Anhang IV (Technische Dokumentation im EU AI Act)

Anhang IV des EU AI Act legt fest, welche technische Dokumentation Anbieter von Hochrisiko-KI-Systemen vor Markteinführung erstellen müssen. Die Dokumentation umfasst neun Pflichtabschnitte und dient als Nachweis der Rechtskonformität gegenüber Behörden und Prüfstellen.

Ausführliche Erklärung

Annex IV ist ein Anhang der EU-Verordnung 2024/1689 (AI Act) und konkretisiert die Anforderungen des Artikels 11. Er definiert die Mindestinhalte der technischen Dokumentation, die jeder Anbieter eines Hochrisiko-KI-Systems erstellen und während des gesamten Lebenszyklus aktualisieren muss.

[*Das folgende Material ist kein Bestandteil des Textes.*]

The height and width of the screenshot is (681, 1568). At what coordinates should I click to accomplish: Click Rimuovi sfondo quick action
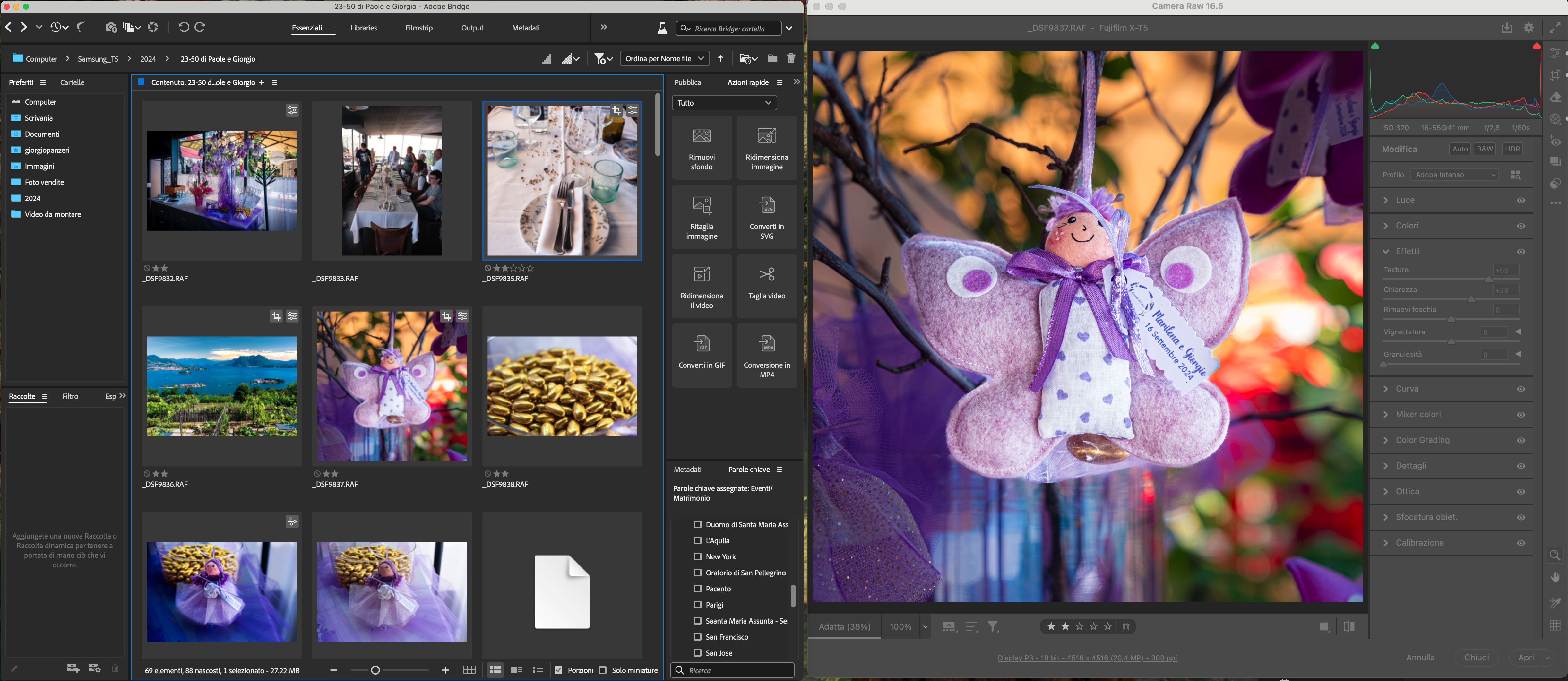[x=701, y=148]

Diese Dokumentation muss vor dem Inverkehrbringen oder der Inbetriebnahme des Systems vollständig vorliegen und für mindestens zehn Jahre aufbewahrt werden. Sie dient nationalen Marktaufsichtsbehörden und benannten Stellen als zentrale Grundlage für die Konformitätsbewertung.

Die neun verpflichtenden Abschnitte umfassen eine allgemeine Systembeschreibung mit Verwendungszweck und Versionshistorie, eine detaillierte Darstellung der Entwicklungsprozesse inklusive Datengovernance, Angaben zur menschlichen Aufsicht und Überwachung, Leistungskennzahlen und Testverfahren, die Risikomanagement-Dokumentation gemäß Artikel 9, ein Änderungsprotokoll über den Lebenszyklus, die Liste angewandter harmonisierter Standards, eine Kopie der EU-Konformitätserklärung gemäß Artikel 47 sowie einen Plan für die Marktüberwachung nach dem Inverkehrbringen. Jeder Abschnitt entspricht direkt den Compliance-Anforderungen aus Kapitel III, Abschnitt 2 des AI Act.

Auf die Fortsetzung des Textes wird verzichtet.